- Westerhope Westerhope Location within the United Kingdom
- OS grid reference: NZ193670
- Ceremonial county: Tyne and Wear;
- Country: England
- Sovereign state: United Kingdom

= Westerhope =

Westerhope is an area in western Newcastle upon Tyne, England (from which it takes its name). It was founded to provide housing for working families with sufficient land to grow vegetables. Westerhope expanded substantially in Victorian times with the discovery of workable coal reserves. It was also formerly a ward of the city council until 2018, which had a population of 9,196 at the 2011 Census.
The coal reserves have now been largely exhausted and the two pits - Coronation & North Walbottle - have long since closed. After the extraction of 21.5 million tons of coal, the North Walbottle pit was closed in 1968 as further coal extraction would have risked undermining the runway of Newcastle airport, which lies about 5 miles to the North.

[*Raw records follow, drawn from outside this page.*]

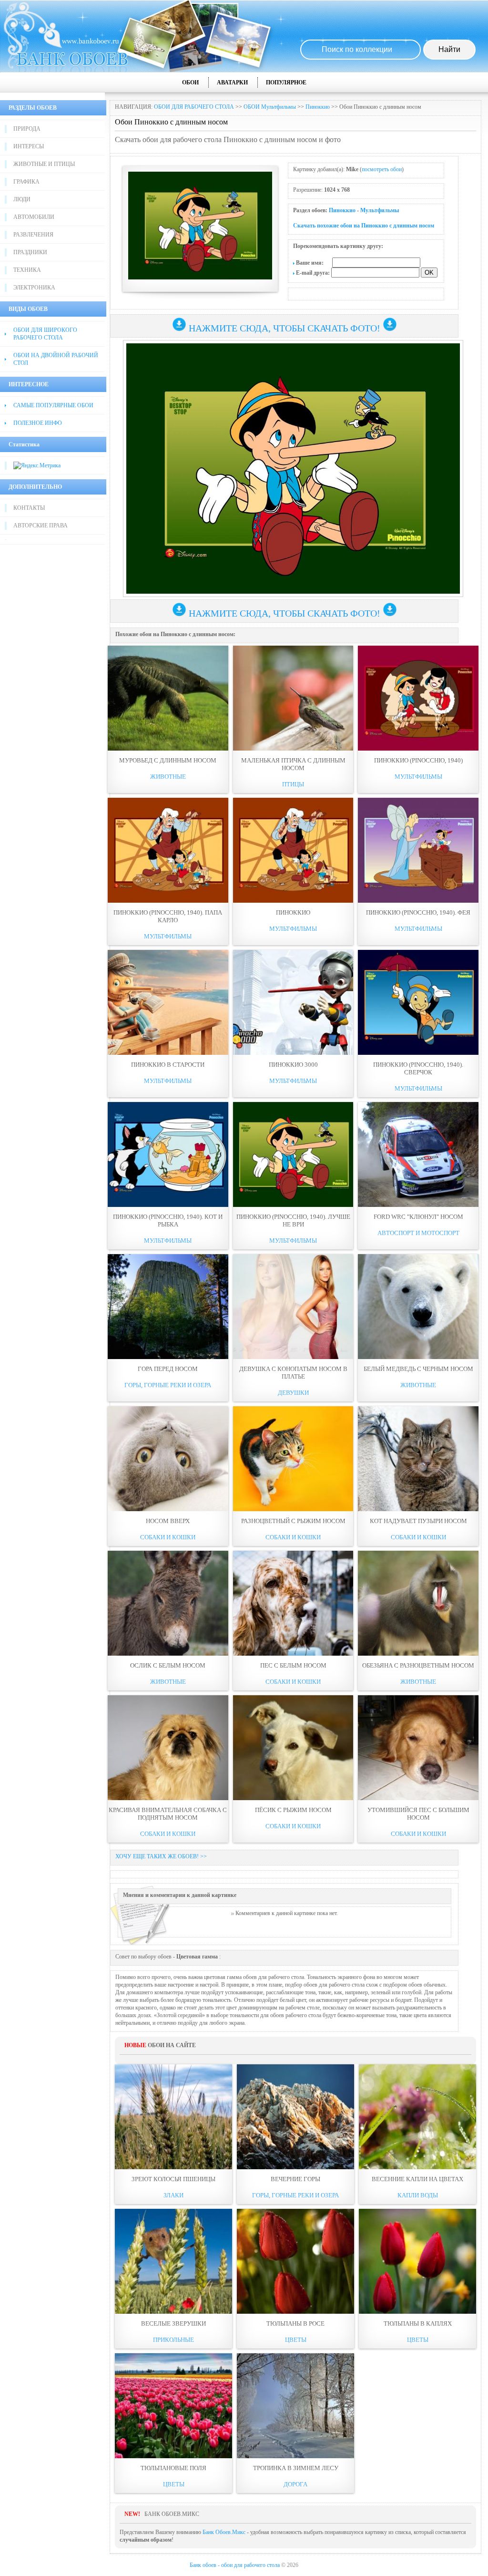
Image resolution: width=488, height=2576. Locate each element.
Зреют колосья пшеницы (173, 2179)
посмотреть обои (382, 169)
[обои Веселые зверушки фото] (173, 2261)
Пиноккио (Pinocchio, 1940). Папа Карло (167, 916)
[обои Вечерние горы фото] (295, 2116)
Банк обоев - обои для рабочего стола (235, 2565)
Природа (27, 128)
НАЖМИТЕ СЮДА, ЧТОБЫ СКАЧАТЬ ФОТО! (284, 328)
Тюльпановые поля (173, 2468)
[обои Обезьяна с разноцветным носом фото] (418, 1603)
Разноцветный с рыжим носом (293, 1521)
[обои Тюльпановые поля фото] (173, 2405)
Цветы (295, 2339)
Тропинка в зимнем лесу (295, 2468)
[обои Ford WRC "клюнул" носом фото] (418, 1154)
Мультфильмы (379, 210)
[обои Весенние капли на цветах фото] (417, 2116)
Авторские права (40, 525)
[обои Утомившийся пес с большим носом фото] (418, 1747)
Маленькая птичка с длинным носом (293, 764)
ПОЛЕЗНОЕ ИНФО (37, 423)
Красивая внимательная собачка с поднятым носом (168, 1813)
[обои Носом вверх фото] (168, 1458)
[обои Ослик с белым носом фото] (168, 1603)
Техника (27, 270)
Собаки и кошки (167, 1537)
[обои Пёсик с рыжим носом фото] (293, 1747)
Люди (21, 199)
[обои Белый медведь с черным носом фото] (418, 1306)
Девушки (293, 1392)
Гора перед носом (168, 1368)
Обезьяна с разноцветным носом (418, 1665)
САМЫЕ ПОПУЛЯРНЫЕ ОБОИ (53, 405)
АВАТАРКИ (232, 82)
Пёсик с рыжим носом (293, 1810)
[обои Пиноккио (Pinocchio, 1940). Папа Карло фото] (168, 850)
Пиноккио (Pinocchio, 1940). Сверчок (418, 1068)
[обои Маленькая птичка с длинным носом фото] (293, 698)
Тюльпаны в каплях (418, 2323)
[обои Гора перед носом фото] (168, 1306)
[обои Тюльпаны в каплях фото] (417, 2261)
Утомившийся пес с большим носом (418, 1813)
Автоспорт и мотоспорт (418, 1232)
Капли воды (417, 2195)
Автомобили (33, 217)
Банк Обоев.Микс (224, 2532)
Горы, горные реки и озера (167, 1385)
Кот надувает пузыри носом (418, 1521)
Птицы (293, 784)
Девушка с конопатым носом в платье (293, 1372)
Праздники (30, 252)
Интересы (28, 146)
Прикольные (173, 2339)
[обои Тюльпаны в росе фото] (295, 2261)
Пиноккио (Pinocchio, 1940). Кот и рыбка (168, 1220)
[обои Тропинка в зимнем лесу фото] (295, 2405)
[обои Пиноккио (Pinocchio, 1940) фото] (418, 698)
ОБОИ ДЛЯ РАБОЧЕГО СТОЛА (194, 106)
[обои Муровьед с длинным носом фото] (168, 698)
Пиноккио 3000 (293, 1064)
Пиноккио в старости (167, 1064)
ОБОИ (190, 82)
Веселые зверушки (173, 2323)
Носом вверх (168, 1521)
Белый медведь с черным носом (418, 1368)
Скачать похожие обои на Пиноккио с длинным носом (363, 225)
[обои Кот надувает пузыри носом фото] (418, 1458)
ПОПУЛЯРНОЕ (286, 82)
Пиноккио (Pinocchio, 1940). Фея (418, 912)
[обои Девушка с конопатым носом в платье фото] (293, 1306)
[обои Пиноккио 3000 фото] (293, 1002)
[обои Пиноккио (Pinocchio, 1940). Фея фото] (418, 850)
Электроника (34, 287)
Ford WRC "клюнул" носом (418, 1216)
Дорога (295, 2484)
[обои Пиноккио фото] (293, 850)
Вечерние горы (295, 2179)
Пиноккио (317, 106)
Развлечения (33, 234)
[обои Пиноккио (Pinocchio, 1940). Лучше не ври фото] (293, 1154)
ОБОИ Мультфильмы (270, 106)
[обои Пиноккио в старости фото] (168, 1002)
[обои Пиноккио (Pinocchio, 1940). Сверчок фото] (418, 1002)
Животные (168, 776)
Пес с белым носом (293, 1665)
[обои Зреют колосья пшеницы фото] (173, 2116)
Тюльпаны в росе (295, 2323)
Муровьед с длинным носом (167, 760)
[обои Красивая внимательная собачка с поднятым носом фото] (168, 1747)
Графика (26, 181)
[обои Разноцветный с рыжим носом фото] (293, 1458)
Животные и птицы (44, 164)
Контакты (29, 508)
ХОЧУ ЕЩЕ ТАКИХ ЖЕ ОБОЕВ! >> (161, 1856)
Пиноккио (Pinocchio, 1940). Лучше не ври (293, 1220)
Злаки (173, 2195)
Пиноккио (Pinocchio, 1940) (418, 760)
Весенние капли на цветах (417, 2179)
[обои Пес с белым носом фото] (293, 1603)
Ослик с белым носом (167, 1665)
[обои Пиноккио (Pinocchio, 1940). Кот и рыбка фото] (168, 1154)
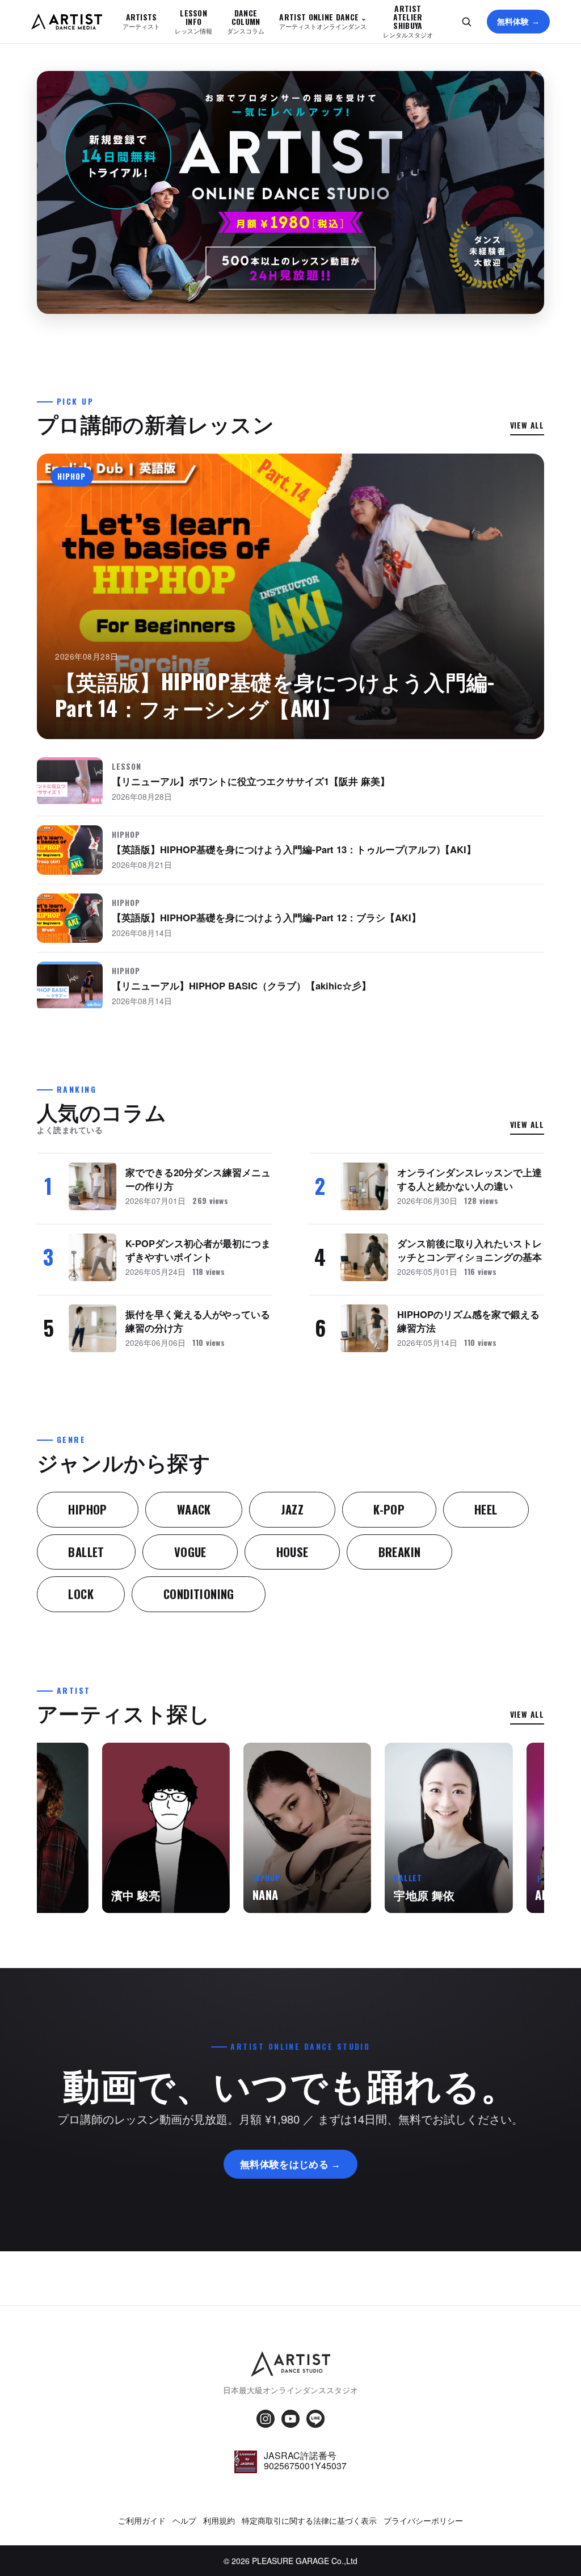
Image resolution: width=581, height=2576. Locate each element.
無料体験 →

With the westward expansion of Newcastle upon Tyne, Westerhope was incorporated into the city as part of the 1974 local government reorganisation. This coincided with large owner-occupied housing estates - Chapel House, Chapel Park, St John's - being developed on the west of Westerhope. At one time these were claimed to be the largest such developments in Europe, although the source of such claims is unclear. Additionally a substantial social housing development, Newbiggin Hall Estate was built at around the same time to the North of the village.

Due to road developments, Westerhope lies in a favourable transport location, in the crook of the A1/A69 junction. This gives good communications to the West, North & South. In contrast, because of the hilly nature of the land, Westerhope has been excluded from the Tyne and Wear Metro system and public transport links to the city centre rely on buses. Additionally, a dual carriageway links the north side of the village to the airport.

Westerhope is now largely a dormitory to Newcastle city, although some light industry exists around the Cobblers Corner area, which is the historic core of the village.